___ Data extracts ___

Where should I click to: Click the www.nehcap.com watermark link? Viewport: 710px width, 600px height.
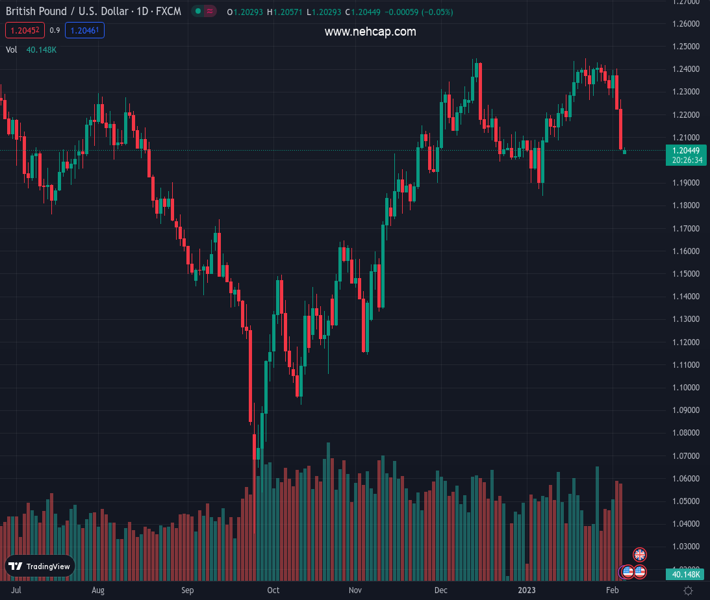coord(370,32)
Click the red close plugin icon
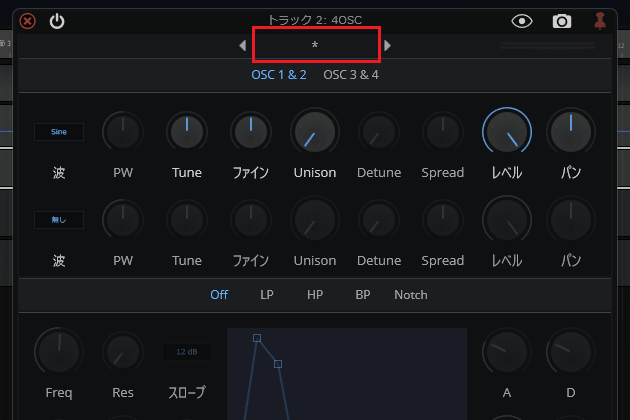 click(28, 20)
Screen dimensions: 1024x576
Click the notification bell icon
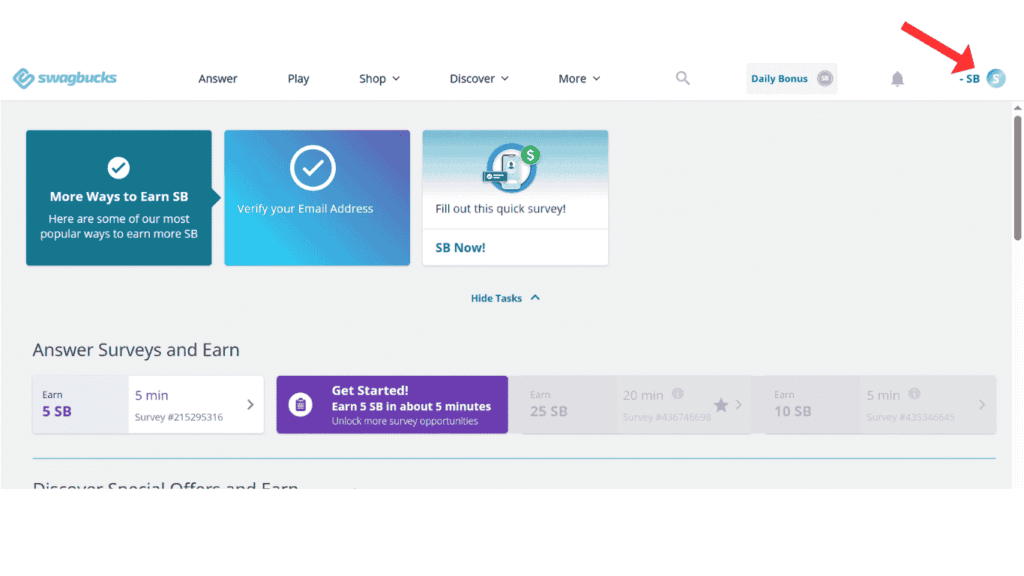click(897, 79)
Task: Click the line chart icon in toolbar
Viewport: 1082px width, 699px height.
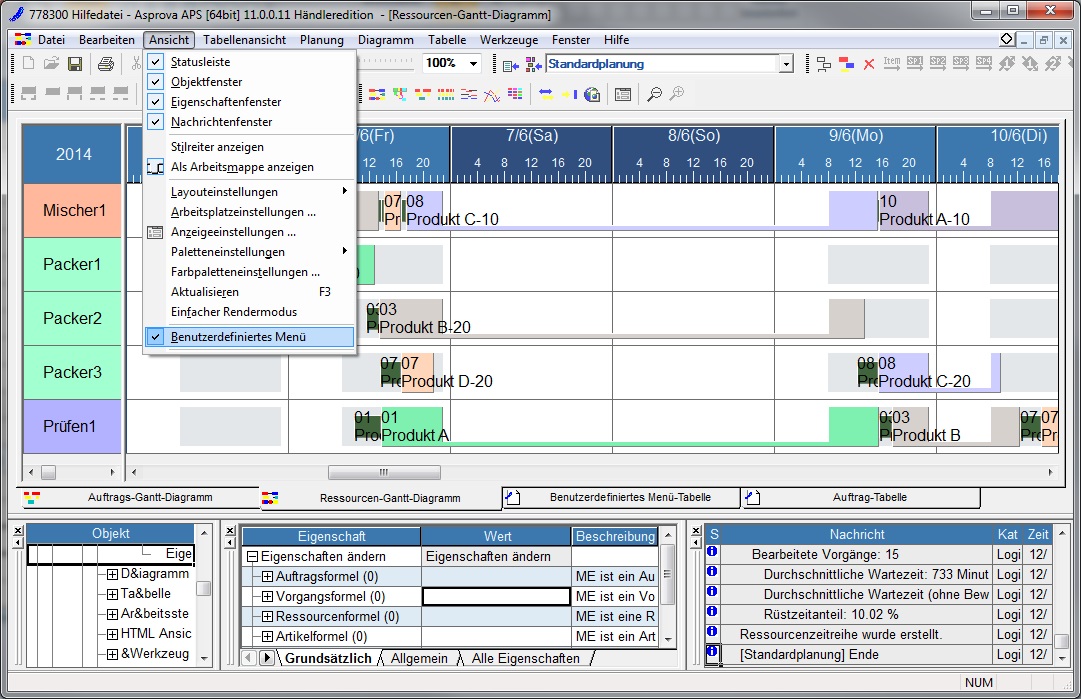Action: tap(492, 94)
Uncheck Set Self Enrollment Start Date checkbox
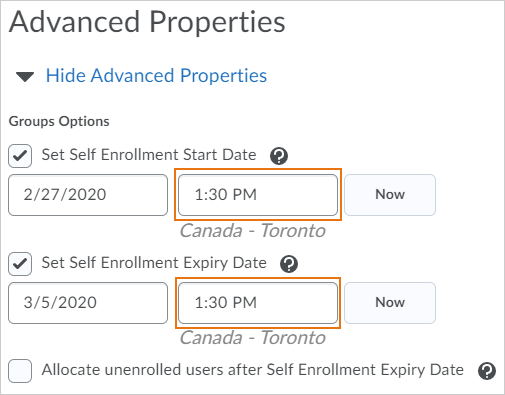 point(20,156)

___

** Aim of the task **
Beginning at the line with "Viewport: 1082px width, 699px height.", reproduce each line exactly through the last line of the records above, with pictures left out.

** The completed task **
Viewport: 1082px width, 699px height.
Action: tap(492, 94)
Uncheck Set Self Enrollment Start Date checkbox
 point(20,156)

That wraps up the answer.